One difference between The Honeymooners and The Flintstones is that the Flintstones themselves always seemed to have more spending money than the Kramdens. One of the recurring gags on The Flintstones was Wilma and Betty’s predilection for charging extravagant purchases on their credit cards, something that Alice and Trixie simply couldn’t afford to do. As well, while the Flintstones were proud homeowners, the Kramdens were struggling to make ends meet in their New York City apartment. Still, these minor differences in spending habits between the Flintstones and the Kramdens can simply be chalked up to inflation given that both Fred and Ralph worked similar menial jobs. Perhaps laborers simply made more back in the Stone Age!

Despite the fact that it took so much obvious inspiration from The Honeymooners, The Flintstones is arguably the show that has gone on to have the bigger cultural legacy. Not only are Flintstones Chewable Vitamins still featured on store shelves today, but the property is also routinely revived in various media forms. The show was given a live-action big screen adaptation in 1994, with John Goodman as Fred and Rick Moranis as Barney. That film was given a sequel in the year 2000 with a different cast. The animated versions of the Flintstones continue to sporadically pop up in made-for-television and direct-to-video features. The Honeymooners was given a theatrical adaptation in 2005, though the film was neither financially successful nor received well by fans.

Despite the fact that the Flintstones are still raking in more money than the Kramdens, real fans know that The Flintstones would never have existed without The Honeymooners. Both shows continue to entertain and inspire audiences of all ages in reruns, and both could possibly be revived again at some point in the future.


The Honeymooners lasted for one season and 39 episodes, while The Flintstones lasted for six seasons and 166 episodes.
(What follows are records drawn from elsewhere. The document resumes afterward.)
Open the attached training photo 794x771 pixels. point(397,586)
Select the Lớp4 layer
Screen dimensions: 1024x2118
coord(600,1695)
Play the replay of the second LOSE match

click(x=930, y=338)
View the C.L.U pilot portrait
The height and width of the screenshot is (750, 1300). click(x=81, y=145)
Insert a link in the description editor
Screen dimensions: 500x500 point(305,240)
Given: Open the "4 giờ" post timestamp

Comment down below to share if you think that one is better than the other, or if you think that Hanna-Barbera Productions deserved to be sued for how much inspiration they took from Jackie Gleason’s hit show when creating their prehistoric animated sitcom. As always, like this video to show your support, and subscribe and hit the notification bell if you’d like to be among the first to know when more Facts Verse videos are on their way!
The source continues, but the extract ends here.